• [Task item]: Rewrite the material from its first line through the line containing "(182, 900).", inclusive, as a JSON list of strings with one string per line and no blank lines. Leave the pictures out of the list.

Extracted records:
━━━━━━━━━━━━━━━━━━━━━━━━━━━━━━

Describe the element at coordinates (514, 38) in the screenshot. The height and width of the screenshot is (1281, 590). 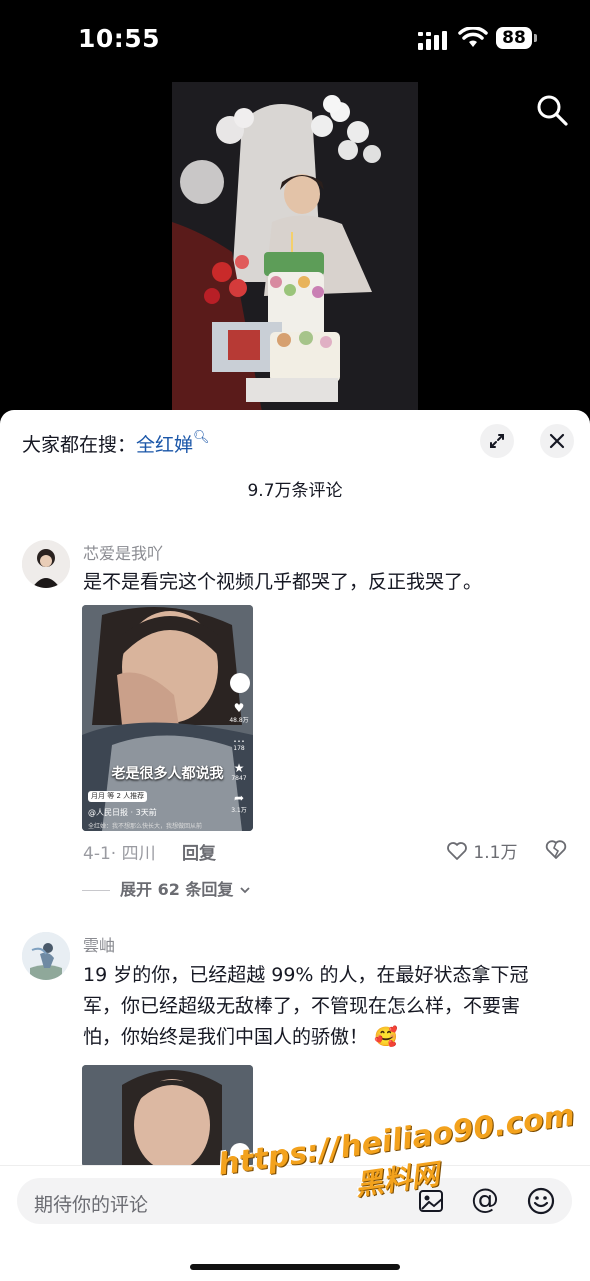
I see `battery-indicator: 88` at that location.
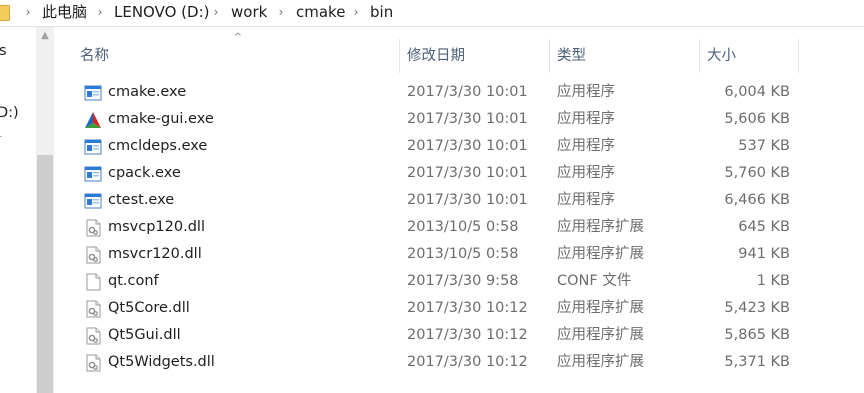  What do you see at coordinates (463, 281) in the screenshot?
I see `file-modified-date: 2017/3/30 9:58` at bounding box center [463, 281].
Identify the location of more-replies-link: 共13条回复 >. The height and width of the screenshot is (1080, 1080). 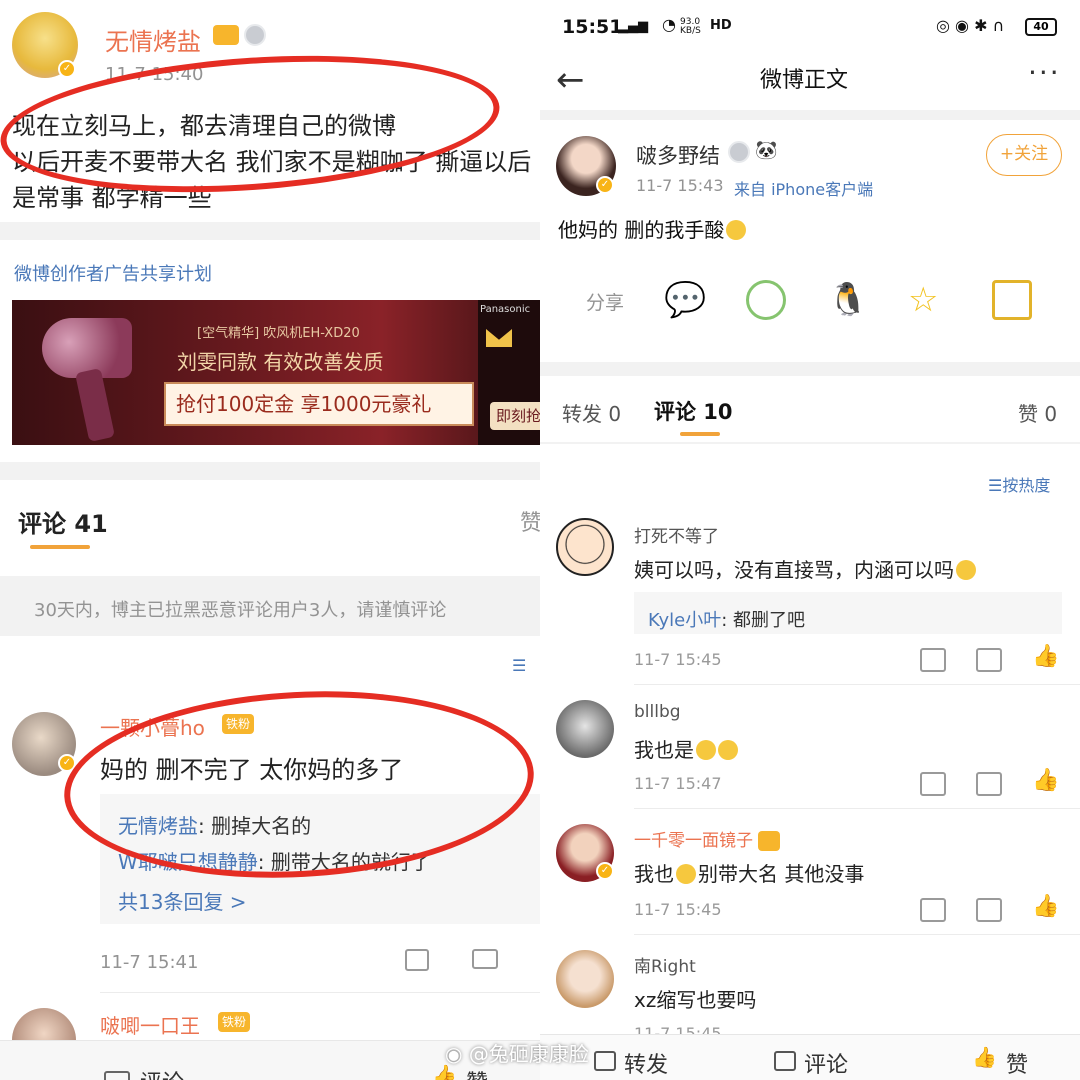
(182, 900).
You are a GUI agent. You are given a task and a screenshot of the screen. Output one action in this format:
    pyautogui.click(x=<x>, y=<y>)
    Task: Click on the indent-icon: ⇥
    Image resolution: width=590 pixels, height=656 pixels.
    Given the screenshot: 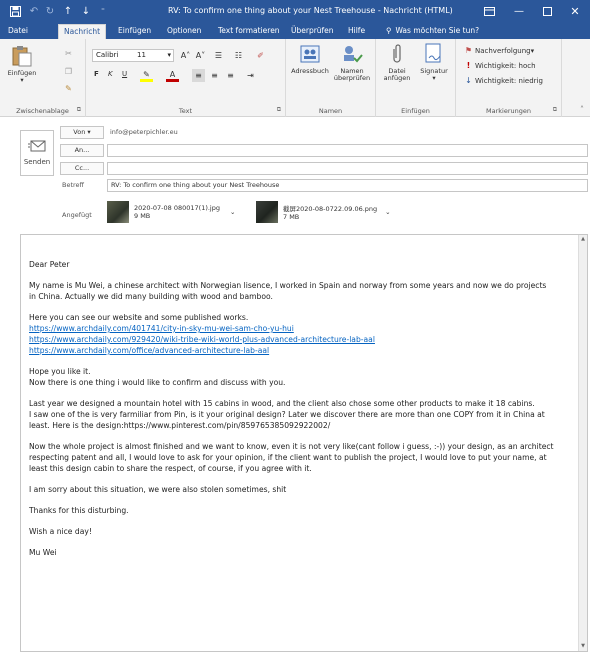 What is the action you would take?
    pyautogui.click(x=250, y=76)
    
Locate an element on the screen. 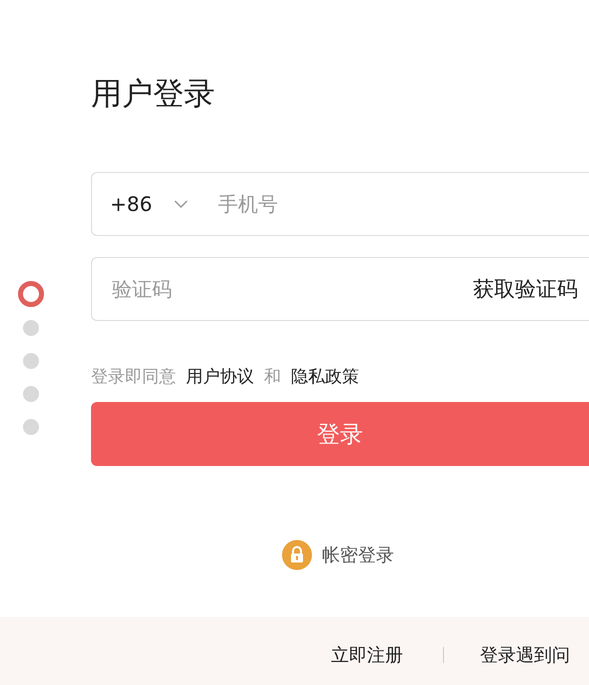  code-field: 验证码 获取验证码 is located at coordinates (340, 289).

━━━━━━━━━━━━━━━━━━━━━━━━━━━━━━

• [Answer to the exercise]:
[
  "Describe the element at coordinates (514, 38) in the screenshot. The height and width of the screenshot is (1281, 590). ",
  "I see `battery-indicator: 88` at that location.",
  "  What do you see at coordinates (463, 281) in the screenshot?",
  "I see `file-modified-date: 2017/3/30 9:58` at bounding box center [463, 281].",
  "Identify the location of more-replies-link: 共13条回复 >. The height and width of the screenshot is (1080, 1080). ",
  "(182, 900)."
]